(WHAT YOU ARE ASKED TO DO): Please restate, exactly as they appear, only the lines from the one that contains "Screen dimensions: 932x481" to the final line of the entries, with no pictures.

[[ INPUT open ]]

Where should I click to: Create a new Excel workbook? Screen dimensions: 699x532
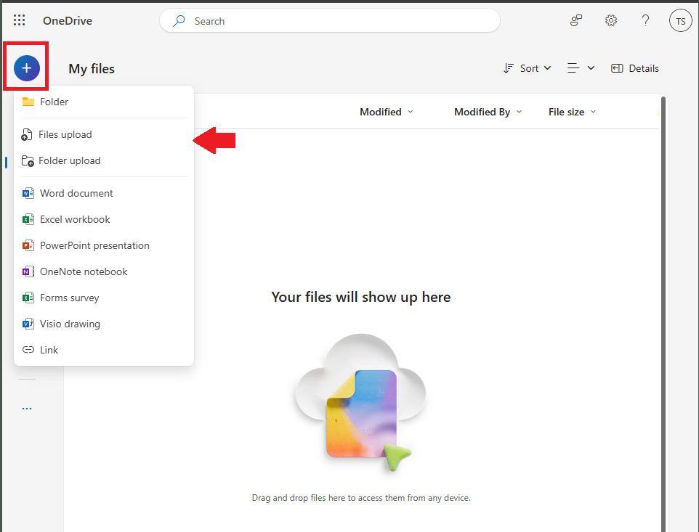coord(75,218)
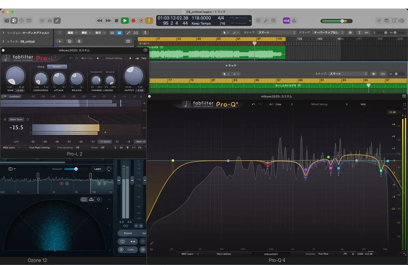Open the 表示 (View) menu

[100, 33]
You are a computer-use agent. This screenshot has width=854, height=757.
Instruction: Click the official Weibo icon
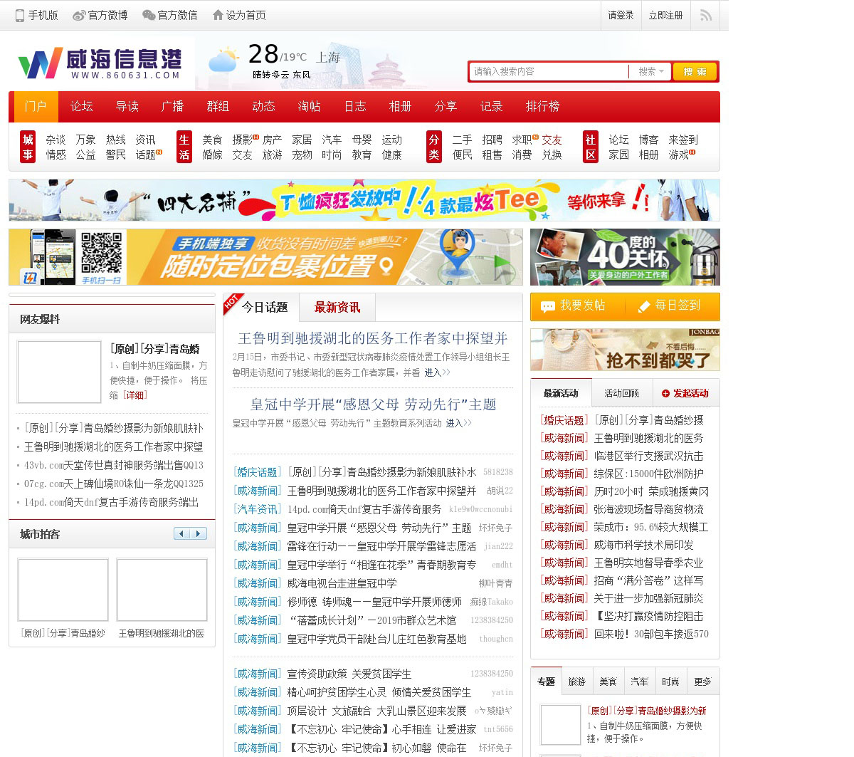coord(79,15)
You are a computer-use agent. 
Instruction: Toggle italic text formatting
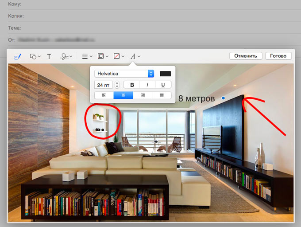coord(147,85)
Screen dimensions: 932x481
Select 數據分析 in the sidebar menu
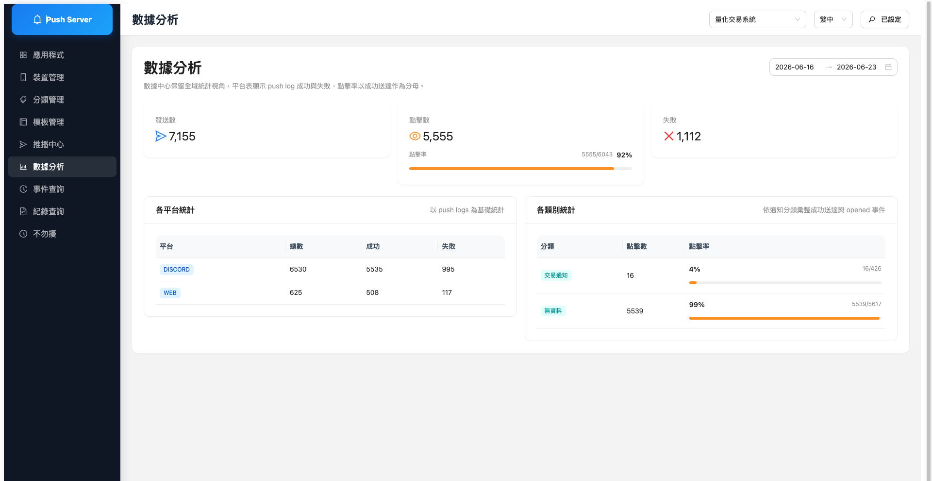(62, 167)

[[ INPUT closed ]]

(RESPONSE TO THIS TASK):
Screen dimensions: 932x481
Select 數據分析 in the sidebar menu
(62, 167)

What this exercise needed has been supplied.